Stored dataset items
--

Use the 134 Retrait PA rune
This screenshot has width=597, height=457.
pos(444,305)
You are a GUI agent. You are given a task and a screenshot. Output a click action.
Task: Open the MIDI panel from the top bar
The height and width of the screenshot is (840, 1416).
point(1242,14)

--

## [TASK ITEM]
Please give all the entries above again, exactly as they stand.

## [ANSWER SPACE]
Use the 134 Retrait PA rune
This screenshot has width=597, height=457.
pos(444,305)
You are a GUI agent. You are given a task and a screenshot. Output a click action.
Task: Open the MIDI panel from the top bar
The height and width of the screenshot is (840, 1416).
point(1242,14)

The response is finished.